BEAUMONT, Texas — A Fannett man fatally shot after police say he kicked in the door of his ex-girlfriend’s home was no stranger to domestic violence.
While deputies haven't said if domestic violence was a factor in this case, Buck Aubey, 46, had multiple prior domestic violence related charges found via a search of public records on PublicData.com.
His offenses include assault cases bodily injury to a family member in 1998, 2009, and 2010, and assault family violence in 2000 and 2002. Aubey was set to be arraigned in Jefferson County Tuesday for assault family violence, and terroristic threat family violence charges.
Domestic violence is a cycle, and it can happen to any family regardless of race, color, and socioeconomic status according to Rita Drake of the Spindletop Center.
Drake is the clinical supervisor of crisis and intake at the center.
In these types of cases it's important to get help before things escalate because If nothing is done, domestic violence often worsens and could end in death according to Drake.
"If nothing's done, it just escalates, can end up in suicide, can end up in homicide or both at the same time, it's a silent killer," she told 12News.
Often victims don't speak up because they fear the consequences for their partner she said.
Victims sometimes minimize the abuse to arguments and this can lead to depression, feelings of unworthiness, and suicidal thoughts Drake says.
Neighbors often see the signs of domestic abuse, and call authorities about yelling and screaming arguments. One or both people involved can exhibit bruises, as well as signs of depression she says.

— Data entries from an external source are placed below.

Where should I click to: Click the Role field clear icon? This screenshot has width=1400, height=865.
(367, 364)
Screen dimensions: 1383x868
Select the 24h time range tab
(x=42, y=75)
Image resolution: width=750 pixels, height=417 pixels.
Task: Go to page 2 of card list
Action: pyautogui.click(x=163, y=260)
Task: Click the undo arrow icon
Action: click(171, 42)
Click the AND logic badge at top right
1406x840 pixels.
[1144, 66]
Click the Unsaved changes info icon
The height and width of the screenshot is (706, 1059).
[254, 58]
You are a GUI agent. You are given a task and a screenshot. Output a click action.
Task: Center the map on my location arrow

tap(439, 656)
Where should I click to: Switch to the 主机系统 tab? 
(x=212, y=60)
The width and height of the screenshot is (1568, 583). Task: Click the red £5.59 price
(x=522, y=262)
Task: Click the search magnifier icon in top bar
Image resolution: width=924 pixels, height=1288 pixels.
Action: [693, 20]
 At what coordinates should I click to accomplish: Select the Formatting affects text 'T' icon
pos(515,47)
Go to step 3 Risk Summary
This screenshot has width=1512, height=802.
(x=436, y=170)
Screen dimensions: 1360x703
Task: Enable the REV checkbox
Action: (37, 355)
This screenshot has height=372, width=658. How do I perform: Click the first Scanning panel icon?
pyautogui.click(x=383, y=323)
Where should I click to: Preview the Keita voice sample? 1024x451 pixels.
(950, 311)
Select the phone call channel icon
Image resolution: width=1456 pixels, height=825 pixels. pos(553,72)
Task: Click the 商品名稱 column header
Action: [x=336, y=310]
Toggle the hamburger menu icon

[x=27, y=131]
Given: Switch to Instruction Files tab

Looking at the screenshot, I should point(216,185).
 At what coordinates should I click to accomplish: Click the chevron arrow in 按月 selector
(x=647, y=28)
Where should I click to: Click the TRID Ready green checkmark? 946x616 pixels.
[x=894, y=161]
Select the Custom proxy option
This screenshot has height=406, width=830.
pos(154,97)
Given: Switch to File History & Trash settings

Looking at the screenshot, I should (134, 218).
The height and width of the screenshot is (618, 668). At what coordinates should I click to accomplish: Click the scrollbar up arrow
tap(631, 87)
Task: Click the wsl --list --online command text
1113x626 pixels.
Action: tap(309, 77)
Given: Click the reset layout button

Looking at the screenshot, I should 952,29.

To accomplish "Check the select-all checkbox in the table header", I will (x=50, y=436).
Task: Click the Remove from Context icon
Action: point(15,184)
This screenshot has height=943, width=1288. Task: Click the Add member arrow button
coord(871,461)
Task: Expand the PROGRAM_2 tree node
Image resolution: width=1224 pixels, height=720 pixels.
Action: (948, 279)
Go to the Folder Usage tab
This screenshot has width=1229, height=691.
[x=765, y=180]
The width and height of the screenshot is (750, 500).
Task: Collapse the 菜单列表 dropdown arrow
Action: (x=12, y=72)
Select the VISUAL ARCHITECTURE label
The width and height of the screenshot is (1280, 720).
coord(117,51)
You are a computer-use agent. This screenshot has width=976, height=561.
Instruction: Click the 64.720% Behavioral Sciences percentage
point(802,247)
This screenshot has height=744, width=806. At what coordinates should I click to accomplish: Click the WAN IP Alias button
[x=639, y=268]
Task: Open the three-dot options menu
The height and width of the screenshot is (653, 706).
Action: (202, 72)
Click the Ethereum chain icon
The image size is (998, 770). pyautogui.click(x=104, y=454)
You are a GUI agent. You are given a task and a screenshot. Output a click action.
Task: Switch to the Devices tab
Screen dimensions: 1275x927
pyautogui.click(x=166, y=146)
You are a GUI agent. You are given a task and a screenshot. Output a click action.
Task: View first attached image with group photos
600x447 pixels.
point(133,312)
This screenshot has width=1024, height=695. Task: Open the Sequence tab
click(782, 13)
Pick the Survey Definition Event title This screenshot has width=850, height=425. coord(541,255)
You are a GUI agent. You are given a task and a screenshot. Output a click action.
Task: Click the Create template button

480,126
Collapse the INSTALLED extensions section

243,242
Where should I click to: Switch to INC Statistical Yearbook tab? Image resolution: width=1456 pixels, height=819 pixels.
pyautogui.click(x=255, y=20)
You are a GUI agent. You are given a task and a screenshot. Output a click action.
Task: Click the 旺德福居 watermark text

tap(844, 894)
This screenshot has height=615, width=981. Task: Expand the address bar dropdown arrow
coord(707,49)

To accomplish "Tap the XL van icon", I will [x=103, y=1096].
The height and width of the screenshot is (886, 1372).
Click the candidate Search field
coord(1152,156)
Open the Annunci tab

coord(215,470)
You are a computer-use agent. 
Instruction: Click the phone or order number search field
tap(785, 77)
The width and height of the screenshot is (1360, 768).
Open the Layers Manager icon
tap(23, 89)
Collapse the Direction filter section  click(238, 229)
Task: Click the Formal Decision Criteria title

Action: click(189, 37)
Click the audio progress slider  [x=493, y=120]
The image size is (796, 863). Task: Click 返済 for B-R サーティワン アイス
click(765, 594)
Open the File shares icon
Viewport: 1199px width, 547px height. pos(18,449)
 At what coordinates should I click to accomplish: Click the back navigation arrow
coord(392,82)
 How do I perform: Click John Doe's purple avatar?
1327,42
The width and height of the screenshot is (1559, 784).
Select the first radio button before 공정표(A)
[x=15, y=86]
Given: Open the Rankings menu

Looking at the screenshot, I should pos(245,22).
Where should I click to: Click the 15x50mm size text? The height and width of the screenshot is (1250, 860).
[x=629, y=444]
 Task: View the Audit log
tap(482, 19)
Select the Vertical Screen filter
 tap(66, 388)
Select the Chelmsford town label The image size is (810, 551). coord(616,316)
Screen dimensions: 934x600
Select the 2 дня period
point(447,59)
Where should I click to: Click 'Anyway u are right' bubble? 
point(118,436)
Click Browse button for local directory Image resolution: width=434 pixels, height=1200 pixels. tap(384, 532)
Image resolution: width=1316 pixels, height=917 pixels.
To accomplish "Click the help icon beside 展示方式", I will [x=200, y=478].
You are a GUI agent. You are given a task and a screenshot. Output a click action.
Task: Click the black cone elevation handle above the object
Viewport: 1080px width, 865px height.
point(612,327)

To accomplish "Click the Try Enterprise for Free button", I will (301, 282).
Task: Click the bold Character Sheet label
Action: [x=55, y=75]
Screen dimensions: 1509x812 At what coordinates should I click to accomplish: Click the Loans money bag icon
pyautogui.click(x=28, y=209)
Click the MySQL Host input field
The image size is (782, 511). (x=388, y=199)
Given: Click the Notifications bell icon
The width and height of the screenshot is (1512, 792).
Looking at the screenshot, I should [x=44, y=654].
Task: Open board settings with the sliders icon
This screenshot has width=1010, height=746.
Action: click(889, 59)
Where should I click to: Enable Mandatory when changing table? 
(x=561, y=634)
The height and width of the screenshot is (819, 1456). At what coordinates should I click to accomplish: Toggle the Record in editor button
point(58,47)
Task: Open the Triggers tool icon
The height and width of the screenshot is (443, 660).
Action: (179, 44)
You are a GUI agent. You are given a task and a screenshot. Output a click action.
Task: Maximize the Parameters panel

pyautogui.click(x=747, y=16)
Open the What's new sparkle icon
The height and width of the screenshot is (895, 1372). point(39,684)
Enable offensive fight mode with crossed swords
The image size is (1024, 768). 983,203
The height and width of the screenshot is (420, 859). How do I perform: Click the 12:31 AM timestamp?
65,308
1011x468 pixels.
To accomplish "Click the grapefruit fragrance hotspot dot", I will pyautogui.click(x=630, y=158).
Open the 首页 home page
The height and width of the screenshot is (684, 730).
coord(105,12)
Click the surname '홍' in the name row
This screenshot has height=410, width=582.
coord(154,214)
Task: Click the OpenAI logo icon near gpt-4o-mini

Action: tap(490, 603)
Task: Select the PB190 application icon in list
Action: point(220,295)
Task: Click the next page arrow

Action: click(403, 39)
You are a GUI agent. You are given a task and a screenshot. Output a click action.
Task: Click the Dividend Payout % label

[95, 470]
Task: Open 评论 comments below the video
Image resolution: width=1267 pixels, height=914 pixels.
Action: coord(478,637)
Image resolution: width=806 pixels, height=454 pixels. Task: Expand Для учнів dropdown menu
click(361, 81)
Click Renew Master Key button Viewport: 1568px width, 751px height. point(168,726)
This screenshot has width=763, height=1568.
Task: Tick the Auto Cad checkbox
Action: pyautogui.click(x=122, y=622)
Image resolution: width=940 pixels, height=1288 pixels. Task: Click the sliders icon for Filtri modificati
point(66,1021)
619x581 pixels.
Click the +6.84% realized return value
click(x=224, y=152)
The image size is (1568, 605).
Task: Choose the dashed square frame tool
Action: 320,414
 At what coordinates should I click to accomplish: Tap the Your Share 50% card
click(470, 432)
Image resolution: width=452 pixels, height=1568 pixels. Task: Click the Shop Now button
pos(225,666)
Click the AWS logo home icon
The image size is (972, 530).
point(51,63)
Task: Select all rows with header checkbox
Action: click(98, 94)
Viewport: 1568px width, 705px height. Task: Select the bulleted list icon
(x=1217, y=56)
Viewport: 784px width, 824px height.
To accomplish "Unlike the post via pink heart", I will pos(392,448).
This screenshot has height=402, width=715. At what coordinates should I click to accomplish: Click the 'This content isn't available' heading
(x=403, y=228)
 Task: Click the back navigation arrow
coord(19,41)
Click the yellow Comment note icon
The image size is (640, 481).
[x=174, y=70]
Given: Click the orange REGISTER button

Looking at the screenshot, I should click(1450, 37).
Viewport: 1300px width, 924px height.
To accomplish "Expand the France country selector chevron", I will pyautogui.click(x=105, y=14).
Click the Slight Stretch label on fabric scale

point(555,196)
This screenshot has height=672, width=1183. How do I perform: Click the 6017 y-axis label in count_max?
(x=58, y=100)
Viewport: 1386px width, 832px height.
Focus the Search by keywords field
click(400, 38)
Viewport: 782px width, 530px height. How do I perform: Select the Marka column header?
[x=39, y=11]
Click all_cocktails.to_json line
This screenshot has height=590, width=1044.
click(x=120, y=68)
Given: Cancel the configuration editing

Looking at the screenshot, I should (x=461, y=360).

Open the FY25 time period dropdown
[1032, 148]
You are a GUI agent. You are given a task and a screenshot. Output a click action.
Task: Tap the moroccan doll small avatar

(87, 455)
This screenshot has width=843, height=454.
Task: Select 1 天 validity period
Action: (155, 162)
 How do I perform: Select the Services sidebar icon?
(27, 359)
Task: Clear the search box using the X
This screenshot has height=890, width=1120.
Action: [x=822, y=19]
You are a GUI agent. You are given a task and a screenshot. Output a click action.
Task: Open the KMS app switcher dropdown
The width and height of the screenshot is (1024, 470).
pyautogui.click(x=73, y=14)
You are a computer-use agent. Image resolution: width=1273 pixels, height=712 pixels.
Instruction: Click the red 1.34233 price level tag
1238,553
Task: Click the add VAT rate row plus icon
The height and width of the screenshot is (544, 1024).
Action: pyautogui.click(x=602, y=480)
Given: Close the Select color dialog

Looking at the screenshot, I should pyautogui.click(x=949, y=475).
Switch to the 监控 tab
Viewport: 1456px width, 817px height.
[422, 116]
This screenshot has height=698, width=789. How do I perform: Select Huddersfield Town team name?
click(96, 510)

"It's hoped that a family member is close enough to see what's happening and step in and say, 'I love you, we need you, please get help for those problems going on," Drake said.
One in four women and one in seven men have been victims of severe physical violence by a partner according to the National Coalition Against Domestic Violence.
The presence of a gun in a domestic violence situation increases the risk of homicide by 500% they say.
For those who take that step and get help, there is hope to be found, and the cycle can be broken Drake says.
"When they do stand up and they do have the strength to become that survivor they save both their lives and possibly the life of the perpetrator because that cycle is stopped," Drake said.
In fact, Drake is living proof that change can happen. Her family had verbal and some physical abuse. Her parents were married for 52 years, and the abuse continued.
Drake ended up getting into her field because she wanted to stop the cycle.
"The kids in the family all went to the helping field, because we didn't want to see that in our own families, and we wanted to stop it in others," she said.
Over the course of her 31-year career, she's seen many miracles come out of the families she's worked with.
"It does happen, people can even, in their couples, become supportive of each other, take care of their individual problems, but also each individual needs to understand their worth, and that they never have to be anyone's punching bag, doormat, and to celebrate their own strengths," Drake said.